On this first day of the year, Holy Mother Church, the faithful Bride of this Christ Child, calls all to celebrate the first instance of the shedding of His Most Precious Blood. Foreshadowing the Cross, and revealing the true meaning of the Incarnation, the sweet Babe cries out as He embraces, in merely His eighth day since birth, the pain that will define His life. He vows to the world, in Blood, that He has come to deliver us from bondage. Do the revelers hear His tiny cry, as they surround themselves with the music of the world, with the dancing of its celebrated figures, and the aroma of its dainties and spirits? Perhaps they do. Perhaps they feel the light of the Star, but hide from it within the big city world which has been offered to them. Perhaps they sense the shedding of His Blood calling out to the Father for mercy, and sending the demons into a madness.

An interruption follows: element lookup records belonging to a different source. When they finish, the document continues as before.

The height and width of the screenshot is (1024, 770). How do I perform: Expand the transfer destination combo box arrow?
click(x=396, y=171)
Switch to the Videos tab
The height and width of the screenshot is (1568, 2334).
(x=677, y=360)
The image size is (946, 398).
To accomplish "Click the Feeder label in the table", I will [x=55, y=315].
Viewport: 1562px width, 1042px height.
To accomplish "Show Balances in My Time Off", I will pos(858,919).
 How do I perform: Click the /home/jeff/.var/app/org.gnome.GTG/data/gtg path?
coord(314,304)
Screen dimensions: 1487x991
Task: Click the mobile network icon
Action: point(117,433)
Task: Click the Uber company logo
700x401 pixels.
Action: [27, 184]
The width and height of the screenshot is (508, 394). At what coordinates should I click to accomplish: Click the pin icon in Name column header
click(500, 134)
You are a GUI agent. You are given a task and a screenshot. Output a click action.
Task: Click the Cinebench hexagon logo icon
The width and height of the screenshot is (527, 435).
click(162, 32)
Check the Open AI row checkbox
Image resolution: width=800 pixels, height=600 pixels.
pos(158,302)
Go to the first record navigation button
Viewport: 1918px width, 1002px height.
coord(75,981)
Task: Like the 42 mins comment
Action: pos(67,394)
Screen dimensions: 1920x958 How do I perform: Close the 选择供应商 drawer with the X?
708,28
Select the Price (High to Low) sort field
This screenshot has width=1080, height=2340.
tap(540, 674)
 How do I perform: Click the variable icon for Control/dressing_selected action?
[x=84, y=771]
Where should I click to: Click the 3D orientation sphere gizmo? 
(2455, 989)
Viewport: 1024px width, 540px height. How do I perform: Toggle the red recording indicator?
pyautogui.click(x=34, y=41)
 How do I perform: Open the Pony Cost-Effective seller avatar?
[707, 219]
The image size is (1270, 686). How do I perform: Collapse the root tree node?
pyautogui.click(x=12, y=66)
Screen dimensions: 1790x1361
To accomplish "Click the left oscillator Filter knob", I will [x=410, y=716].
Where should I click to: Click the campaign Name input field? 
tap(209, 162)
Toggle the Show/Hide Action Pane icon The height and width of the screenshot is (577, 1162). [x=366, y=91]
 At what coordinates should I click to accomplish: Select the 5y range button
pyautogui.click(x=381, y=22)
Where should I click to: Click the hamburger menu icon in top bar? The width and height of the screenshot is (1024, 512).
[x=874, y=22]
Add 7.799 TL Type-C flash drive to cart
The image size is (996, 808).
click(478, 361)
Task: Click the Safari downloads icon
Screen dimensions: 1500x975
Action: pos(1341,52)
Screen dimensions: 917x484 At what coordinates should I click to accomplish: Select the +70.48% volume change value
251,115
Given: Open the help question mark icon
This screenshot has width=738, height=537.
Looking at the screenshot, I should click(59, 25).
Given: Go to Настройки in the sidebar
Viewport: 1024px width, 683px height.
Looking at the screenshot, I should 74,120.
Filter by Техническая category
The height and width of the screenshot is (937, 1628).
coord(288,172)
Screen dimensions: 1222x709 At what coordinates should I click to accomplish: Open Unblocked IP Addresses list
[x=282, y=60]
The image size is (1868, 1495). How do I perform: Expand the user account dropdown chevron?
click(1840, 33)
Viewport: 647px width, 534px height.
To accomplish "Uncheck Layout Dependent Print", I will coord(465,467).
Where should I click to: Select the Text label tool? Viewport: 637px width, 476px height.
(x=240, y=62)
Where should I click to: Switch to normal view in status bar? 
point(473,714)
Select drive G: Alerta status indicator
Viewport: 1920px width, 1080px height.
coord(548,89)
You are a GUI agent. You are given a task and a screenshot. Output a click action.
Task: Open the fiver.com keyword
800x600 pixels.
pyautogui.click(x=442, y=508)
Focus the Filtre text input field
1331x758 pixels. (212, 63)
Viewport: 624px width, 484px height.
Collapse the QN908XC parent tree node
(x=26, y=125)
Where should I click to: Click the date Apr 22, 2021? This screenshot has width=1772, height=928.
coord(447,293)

But the darkness of the world is not immediately vanquished. When one spirit is cast out, it returns, with seven stronger than itself. Do the demons call out, to mock and drown out the cry of the Messiah, saying, “Pay no heed to these rumors you hear, to those tales of wonder. There is no need for a Messiah. We have given you what you want – rest, eat, drink, and be merry! Come, behold the feast we have prepared for you!” Torn in conscience, they embrace those lights prepared for them in the darkness of this world, and vow, at the end of their revelry, to be a better version of themselves.
Do they pass, on New Year’s Day, through the Blood of the Lamb, and seal their vow in Him, or do they take that great burden of redemption onto their own shoulders, and bear it for a little while, as hard and heavy as it truly is. Set down that load, my friends, and behold, above you, and falling upon you, the Blood of Christ. Do not be satisfied when the world says, “You want happiness and excitement? We’ve got you covered.” Instead, let yourselves be covered in the Precious Blood of the Christ Child. Do not return to your revelry, or to your efforts to form a better version of yourself. Die to this darkness, and follow that Star, that quiet Star, to the manger of the silent King. There, behold the wonders which the Incarnate Lord is unfolding.